A RETIRED couple on income support are locked in a legal battle with a firm of North-East solicitors.

Joseph and Christine Watson had their £24,500 home in Commercial Street, Crook, repossessed five years ago after finding they could not sell it because of a row over access.

The couple, who both have arthritis, claim they bought the terraced home after their solicitor, Wager Turner, in Bishop Auckland, told them it had shared access.

But the couple discovered they had no right of way to their back door.

Now the Watsons are in a court battle with Wager Turner's insurer, the Solicitors' Indemnity Fund, which has instructed North-East legal firm Crutes to fight the case.

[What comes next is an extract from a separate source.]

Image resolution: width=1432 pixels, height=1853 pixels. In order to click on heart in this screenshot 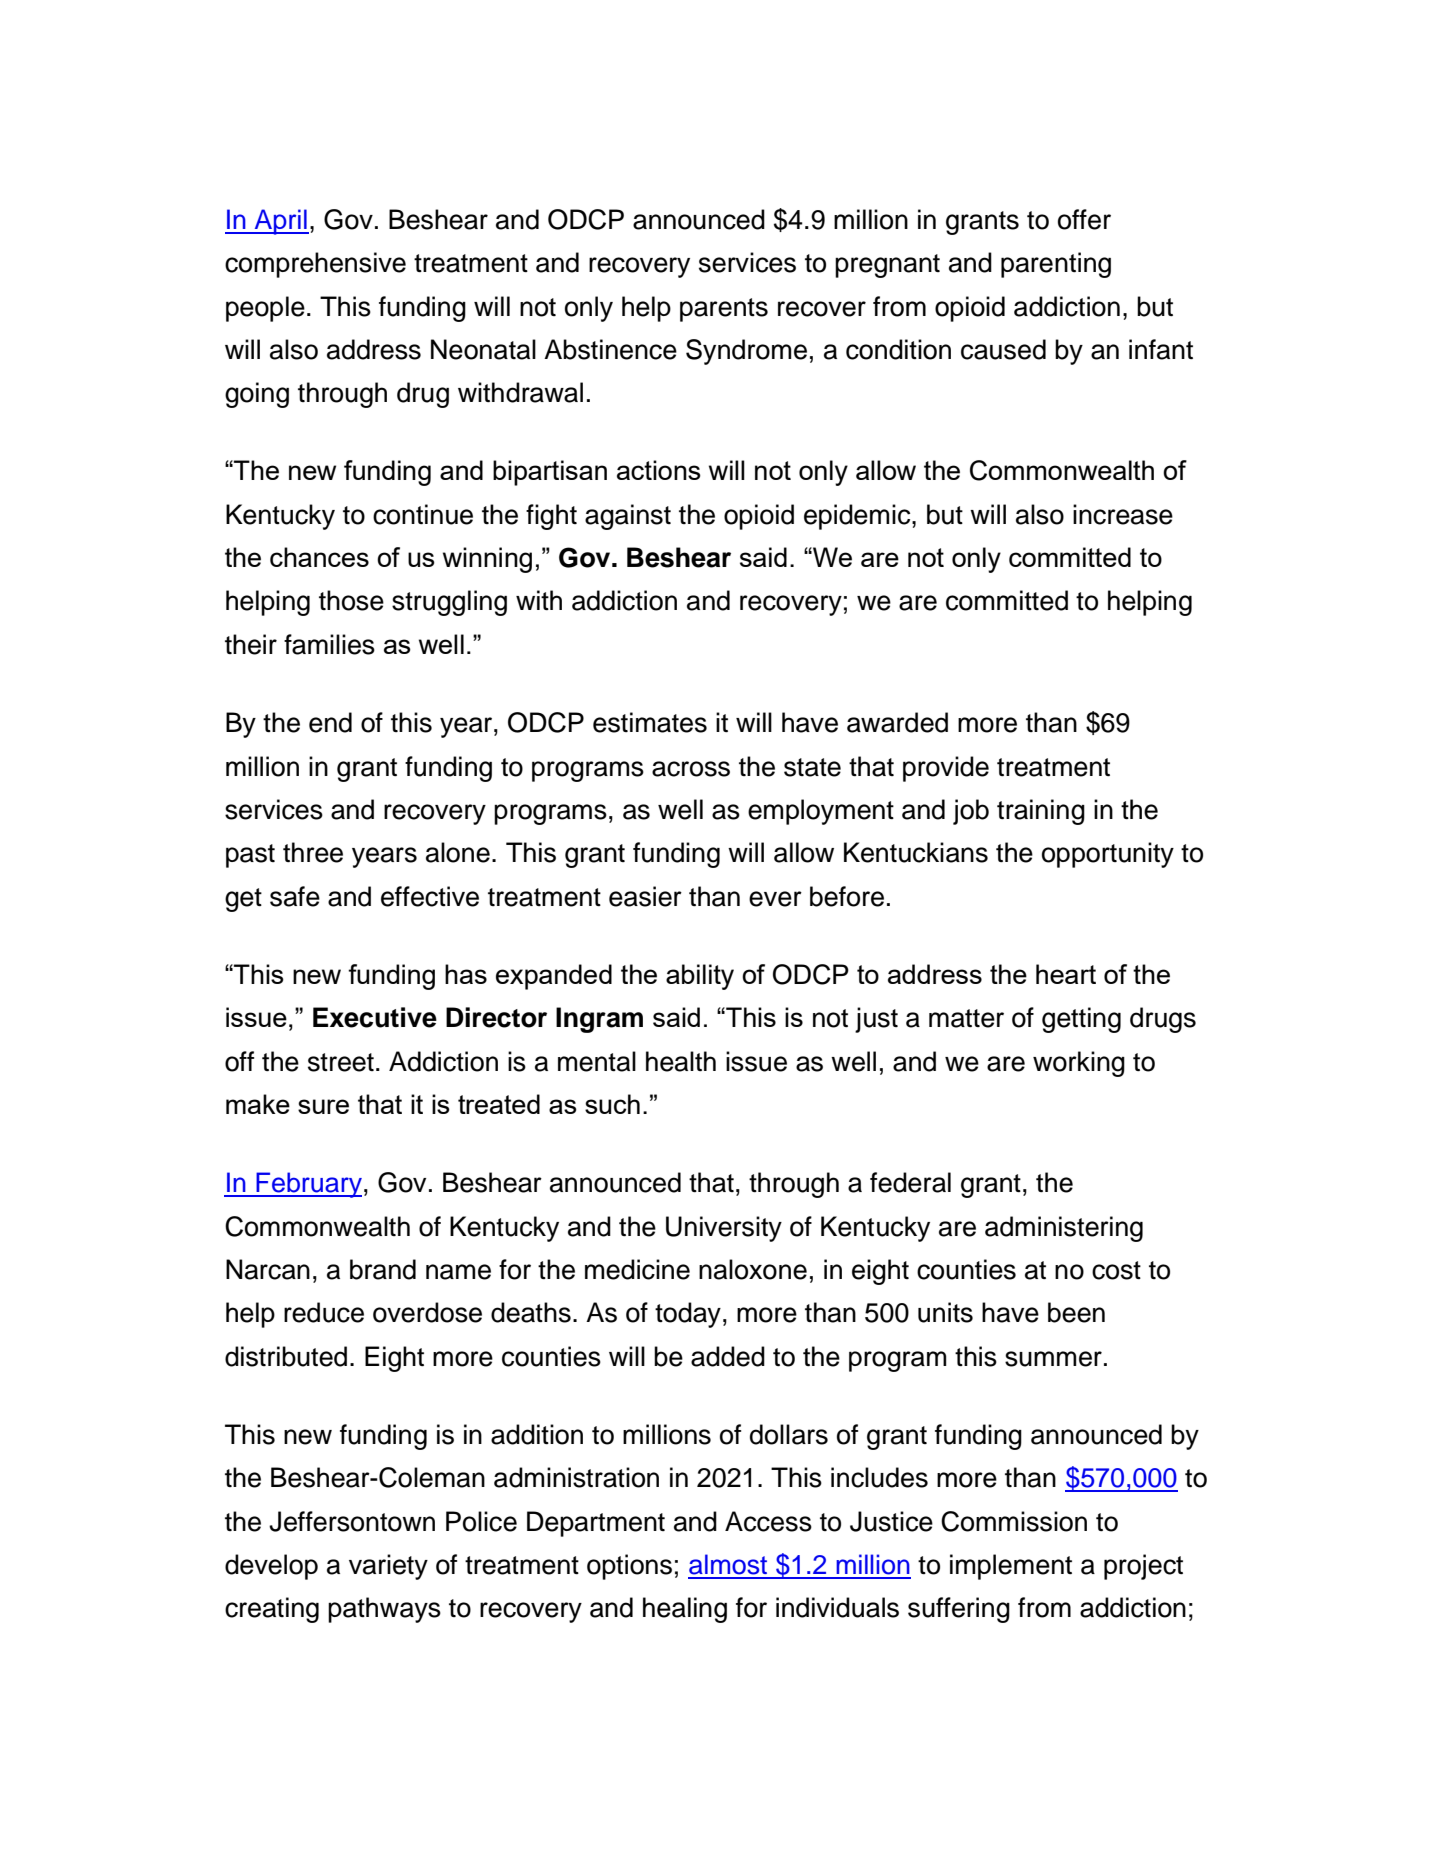, I will do `click(1066, 974)`.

But solicitors McArdle's, in Darlington, has taken up the Watsons' plight free.

John McArdle, senior partner, said the couple had originally been granted legal aid, but it had been withdrawn after Crutes made representations to the Legal Services Commission.

It means the Watsons, who now live in a rented council flat in Crook, face paying thousands of pounds if they lose the case. They have also failed to have it heard in a small claims court, where solicitors' costs are not awarded.

Said Mr McArdle: "It really is an unpleasant case."

Mrs Watson, 60, said the couple could not afford the mortgage because of her 64-year-old husband's ill health.

"This has affected us terribly," she said. "We've been worrying about it for five years and we have been ill with stress."

A spokesman for Crutes, in Sunderland, said the Watsons' legal aid claim was "wholly without merit and should not continue to receive public funding".

"The decision not to refer to the small claims track was made by order of the court on September 15 on the basis that the claim was unsuitable," he said.

No one was available for comment yesterday at Wager Turner.